:: 本文 ::

2018年公開の映画『シンプル・フェイバー(A Simple Favor)』の作品紹介と簡単なあらすじ。感想とネタバレを含んだ考察を公開しています。
作品紹介
監督ポール・フェイグによるサスペンス映画。
主演は『マイレージ、マイライフ』でアカデミー助演女優賞を獲得したアナ・ケンドリックと『ゴシックガール』のブレイク・ライヴリー。
本作はダーシー・ベルの小説『ささやかな頼み(英語版)』を原作としている。
あらすじ
ニューヨーク郊外に住むシングルマザーであり、ママさんブロガーであるステファニー(アナ・ケンドリック)は、同じ幼稚園に子供を預けるエレガントでミステリアでバリバリのキャリウーマンのエミリー(ブレイク・ライヴリー)と出会う。
ステファニーは劣等感的なものも感じつつ、自立し自分とは対照的なエミリーに惹かれていき、少しいびつではあるが友情関係を築いていくのだった。
そんなある日、ステファニーはエミリー簡単な頼み(simple favor)を受け、彼女の息子を学校に迎えに行くことに。
ところがいつまでたってもエミリーは息子を迎えに来ず、音信不通に。そのまま行方不明になってしまう。
ステファニーはブログでもエミリーの情報を募るが、最悪の知らせが彼女に届くことになってしまう…。
感想
エミリー役のブレイク・ライヴリーがカッコいい。適役。
『アデライン、100年目の恋』同様に、今作品でも写真はダメ!
序盤はステファニーのちょっとたるい「自分語り」や、その行動の過剰さ。

:::

_記述課題_
(1) 『シンプル・フェイバー』の紹介記事によると、この映画の監督は誰か。
(2) 『シンプル・フェイバー』の紹介記事を、最後の文の次から書き継げ。

:: データ部 ::

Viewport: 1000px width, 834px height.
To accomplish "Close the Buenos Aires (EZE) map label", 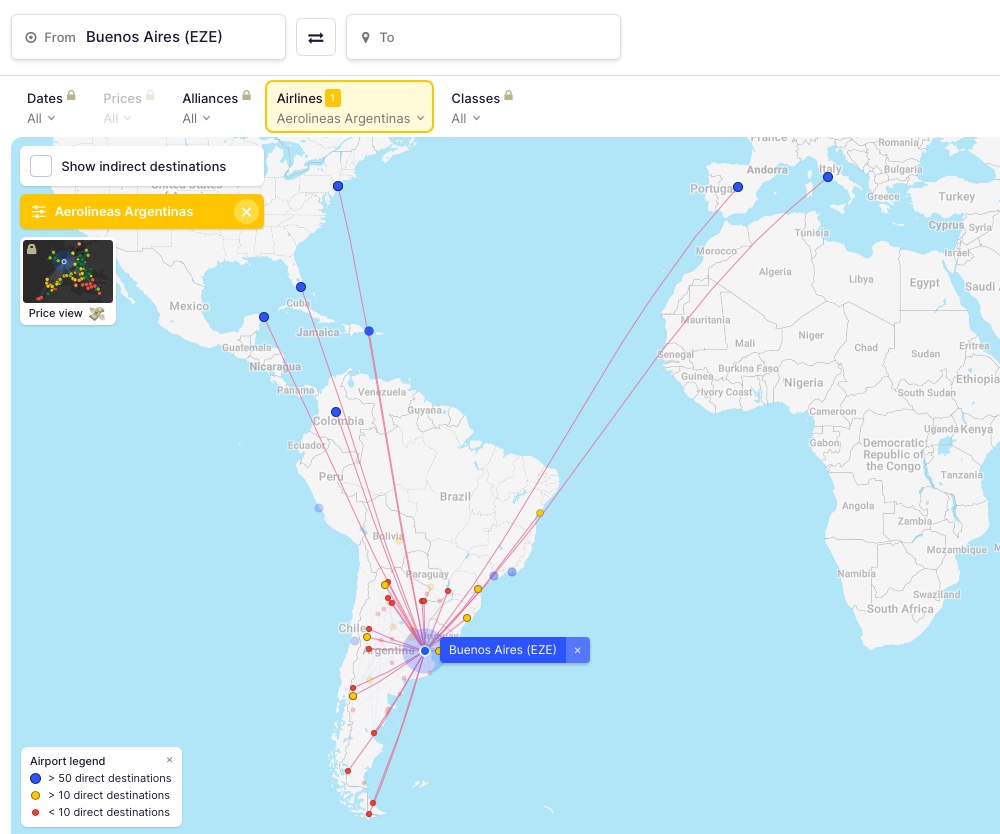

:::

_課題別解答_
(1) ポール・フェイグ。

(2)
周囲からの好奇の目で見られている事に気づかず、エミリーに良い様に使われているステファニーにイライラ。また”女性ってこういうの好きでしょ?”感の強いゴシップドラマ風展開がつらい部分もありましたが、エミリーが失踪してステファニーが真相解明に向かっていくと大きく転換し、いい意味で裏切られました。
詳細についてはネタバレになるので割愛しますが…。サスペンスとしてみると結構、ありきたりなネタになるのですが、主演2人の好演と、ステファニーがどんどん強くなって周りを巻き込んで、周りも変わっていく様子など、サスペンス以外の要素も強くコメディタッチなサスペンスとしては、バランスも良く楽しく見れました。
普通のサスペンスよろしく、常にハラハラ…。という訳ではなく「軽い気持ち」でも見れるので、”サスペンスが見たい!”という人には足りないかも知れませんが…。
上記の理由からも、賛否はあるかと思いますが個人的には良作。
ドタバタ物が好き!でも甘ったるいのは…。みたいな感じの人にはもってこい。
軽い気持ちでハラハラしたい人にもオススメ出来る作品。
レビュー的なSomething(ネタバレ)
①エミリーの写真嫌い
感想でも書きましたが、『アデライン、100年目の恋』同様に今作品でも写真はNGなブレイク・ライヴリー。
理由は違うのですが、「本当の自分を知られたくない」というのは同じく。
『アデライン、100年目の恋』を見てたら、また”年取らないの?”ってなります。
ちなみに、写真を嫌がる理由は過去を知られるのが嫌だから。映った写真から双子と気付かれるとマズいから。なのですが、まぁそれを知るまでは見てる側に色んな想像の幅を持たせる演出だなぁと。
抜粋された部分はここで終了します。